(Records taken from a collection)
## START

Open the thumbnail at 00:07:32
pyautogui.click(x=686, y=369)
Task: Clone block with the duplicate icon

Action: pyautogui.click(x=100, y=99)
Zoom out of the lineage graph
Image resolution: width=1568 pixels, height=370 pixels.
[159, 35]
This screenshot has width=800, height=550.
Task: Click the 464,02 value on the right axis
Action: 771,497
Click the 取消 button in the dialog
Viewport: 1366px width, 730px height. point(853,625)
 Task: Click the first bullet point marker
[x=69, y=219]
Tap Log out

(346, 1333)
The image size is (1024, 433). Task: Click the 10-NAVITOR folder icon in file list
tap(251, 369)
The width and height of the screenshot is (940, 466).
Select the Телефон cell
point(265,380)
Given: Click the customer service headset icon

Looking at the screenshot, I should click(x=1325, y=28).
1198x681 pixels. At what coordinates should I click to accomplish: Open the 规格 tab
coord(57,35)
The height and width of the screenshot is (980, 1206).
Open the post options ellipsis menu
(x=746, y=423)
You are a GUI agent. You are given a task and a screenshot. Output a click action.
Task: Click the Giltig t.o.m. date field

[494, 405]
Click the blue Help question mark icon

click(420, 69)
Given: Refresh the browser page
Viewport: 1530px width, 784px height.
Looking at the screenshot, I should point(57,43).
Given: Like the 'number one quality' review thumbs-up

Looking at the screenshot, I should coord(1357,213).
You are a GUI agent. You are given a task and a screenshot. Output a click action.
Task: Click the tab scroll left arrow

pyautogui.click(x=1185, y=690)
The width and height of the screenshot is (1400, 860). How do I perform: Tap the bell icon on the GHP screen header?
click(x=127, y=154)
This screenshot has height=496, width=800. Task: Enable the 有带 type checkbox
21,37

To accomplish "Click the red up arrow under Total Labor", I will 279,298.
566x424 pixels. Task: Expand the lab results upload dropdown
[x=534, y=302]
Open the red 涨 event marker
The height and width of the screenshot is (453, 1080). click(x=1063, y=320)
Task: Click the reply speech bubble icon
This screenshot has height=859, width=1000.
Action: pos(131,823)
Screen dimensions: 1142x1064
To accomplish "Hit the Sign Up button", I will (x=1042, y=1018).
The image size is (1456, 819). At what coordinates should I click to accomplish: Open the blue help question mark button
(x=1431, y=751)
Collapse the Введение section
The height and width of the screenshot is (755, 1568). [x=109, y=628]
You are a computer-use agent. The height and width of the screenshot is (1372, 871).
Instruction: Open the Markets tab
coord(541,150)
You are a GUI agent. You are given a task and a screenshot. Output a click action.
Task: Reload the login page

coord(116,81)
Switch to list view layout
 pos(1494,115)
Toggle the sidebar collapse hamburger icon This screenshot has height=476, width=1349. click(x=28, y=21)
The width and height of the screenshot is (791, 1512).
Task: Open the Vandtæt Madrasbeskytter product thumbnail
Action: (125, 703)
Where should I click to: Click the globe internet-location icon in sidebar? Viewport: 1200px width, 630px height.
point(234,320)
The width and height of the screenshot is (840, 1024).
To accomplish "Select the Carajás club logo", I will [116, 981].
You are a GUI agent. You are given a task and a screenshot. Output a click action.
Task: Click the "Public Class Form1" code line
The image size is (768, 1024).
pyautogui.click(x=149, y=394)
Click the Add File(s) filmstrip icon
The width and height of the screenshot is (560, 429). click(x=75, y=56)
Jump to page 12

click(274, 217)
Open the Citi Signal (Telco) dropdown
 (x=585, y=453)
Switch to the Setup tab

## END

What is expected: Reproduce the material from the line that has "566x424 pixels. Task: Expand" through the line that has "Action: (125, 703)", substituting "menu" for "dropdown" and leaving everything else as it is.

Written solution:
566x424 pixels. Task: Expand the lab results upload menu
[x=534, y=302]
Open the red 涨 event marker
The height and width of the screenshot is (453, 1080). click(x=1063, y=320)
Task: Click the reply speech bubble icon
This screenshot has height=859, width=1000.
Action: pos(131,823)
Screen dimensions: 1142x1064
To accomplish "Hit the Sign Up button", I will (x=1042, y=1018).
The image size is (1456, 819). At what coordinates should I click to accomplish: Open the blue help question mark button
(x=1431, y=751)
Collapse the Введение section
The height and width of the screenshot is (755, 1568). [x=109, y=628]
You are a computer-use agent. The height and width of the screenshot is (1372, 871).
Instruction: Open the Markets tab
coord(541,150)
You are a GUI agent. You are given a task and a screenshot. Output a click action.
Task: Reload the login page

coord(116,81)
Switch to list view layout
 pos(1494,115)
Toggle the sidebar collapse hamburger icon This screenshot has height=476, width=1349. click(x=28, y=21)
The width and height of the screenshot is (791, 1512).
Task: Open the Vandtæt Madrasbeskytter product thumbnail
Action: (125, 703)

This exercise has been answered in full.